Aim of the exercise
Please set down the entire listing exactly.

--- START ---

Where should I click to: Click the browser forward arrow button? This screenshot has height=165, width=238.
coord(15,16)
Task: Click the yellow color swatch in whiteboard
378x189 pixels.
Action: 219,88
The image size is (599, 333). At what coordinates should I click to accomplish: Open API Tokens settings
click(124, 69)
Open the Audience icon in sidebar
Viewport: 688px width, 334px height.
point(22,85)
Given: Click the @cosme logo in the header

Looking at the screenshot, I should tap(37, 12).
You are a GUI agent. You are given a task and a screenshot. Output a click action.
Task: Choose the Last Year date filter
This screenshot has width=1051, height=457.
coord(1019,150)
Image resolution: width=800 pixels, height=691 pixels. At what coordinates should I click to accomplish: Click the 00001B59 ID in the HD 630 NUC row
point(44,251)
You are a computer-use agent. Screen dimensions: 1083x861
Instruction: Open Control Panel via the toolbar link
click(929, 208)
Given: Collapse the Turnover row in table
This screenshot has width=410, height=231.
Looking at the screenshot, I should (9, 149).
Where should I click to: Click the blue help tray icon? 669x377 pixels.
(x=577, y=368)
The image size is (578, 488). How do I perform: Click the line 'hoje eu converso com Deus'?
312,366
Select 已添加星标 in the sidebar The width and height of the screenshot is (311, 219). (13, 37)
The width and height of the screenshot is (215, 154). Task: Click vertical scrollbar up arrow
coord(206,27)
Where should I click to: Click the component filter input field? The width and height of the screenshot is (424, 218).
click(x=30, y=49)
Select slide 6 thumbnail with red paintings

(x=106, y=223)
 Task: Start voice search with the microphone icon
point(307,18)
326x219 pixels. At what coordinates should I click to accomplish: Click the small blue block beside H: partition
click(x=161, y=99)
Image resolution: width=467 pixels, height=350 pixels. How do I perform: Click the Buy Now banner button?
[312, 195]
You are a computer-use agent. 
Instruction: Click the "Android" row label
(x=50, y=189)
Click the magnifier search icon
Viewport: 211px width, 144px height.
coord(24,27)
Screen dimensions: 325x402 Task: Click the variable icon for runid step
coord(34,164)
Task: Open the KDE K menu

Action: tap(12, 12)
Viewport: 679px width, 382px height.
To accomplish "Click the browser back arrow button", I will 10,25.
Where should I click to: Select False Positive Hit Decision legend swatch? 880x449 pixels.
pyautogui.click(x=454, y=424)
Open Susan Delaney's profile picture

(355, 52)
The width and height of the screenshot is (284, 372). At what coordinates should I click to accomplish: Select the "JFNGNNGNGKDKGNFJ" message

--- END ---

Problem solution
Where should I click to: Click the browser forward arrow button? This screenshot has height=165, width=238.
coord(15,16)
Task: Click the yellow color swatch in whiteboard
378x189 pixels.
Action: 219,88
The image size is (599, 333). At what coordinates should I click to accomplish: Open API Tokens settings
click(124, 69)
Open the Audience icon in sidebar
Viewport: 688px width, 334px height.
point(22,85)
Given: Click the @cosme logo in the header

Looking at the screenshot, I should tap(37, 12).
You are a GUI agent. You are given a task and a screenshot. Output a click action.
Task: Choose the Last Year date filter
This screenshot has width=1051, height=457.
coord(1019,150)
Image resolution: width=800 pixels, height=691 pixels. At what coordinates should I click to accomplish: Click the 00001B59 ID in the HD 630 NUC row
point(44,251)
You are a computer-use agent. Screen dimensions: 1083x861
Instruction: Open Control Panel via the toolbar link
click(929, 208)
Given: Collapse the Turnover row in table
This screenshot has width=410, height=231.
Looking at the screenshot, I should (9, 149).
Where should I click to: Click the blue help tray icon? 669x377 pixels.
(x=577, y=368)
The image size is (578, 488). How do I perform: Click the line 'hoje eu converso com Deus'?
312,366
Select 已添加星标 in the sidebar The width and height of the screenshot is (311, 219). (13, 37)
The width and height of the screenshot is (215, 154). Task: Click vertical scrollbar up arrow
coord(206,27)
Where should I click to: Click the component filter input field? The width and height of the screenshot is (424, 218).
click(x=30, y=49)
Select slide 6 thumbnail with red paintings

(x=106, y=223)
 Task: Start voice search with the microphone icon
point(307,18)
326x219 pixels. At what coordinates should I click to accomplish: Click the small blue block beside H: partition
click(x=161, y=99)
Image resolution: width=467 pixels, height=350 pixels. How do I perform: Click the Buy Now banner button?
[312, 195]
You are a computer-use agent. 
Instruction: Click the "Android" row label
(x=50, y=189)
Click the magnifier search icon
Viewport: 211px width, 144px height.
coord(24,27)
Screen dimensions: 325x402 Task: Click the variable icon for runid step
coord(34,164)
Task: Open the KDE K menu

Action: tap(12, 12)
Viewport: 679px width, 382px height.
To accomplish "Click the browser back arrow button", I will 10,25.
Where should I click to: Select False Positive Hit Decision legend swatch? 880x449 pixels.
pyautogui.click(x=454, y=424)
Open Susan Delaney's profile picture

(355, 52)
The width and height of the screenshot is (284, 372). At what coordinates should I click to accomplish: Select the "JFNGNNGNGKDKGNFJ" message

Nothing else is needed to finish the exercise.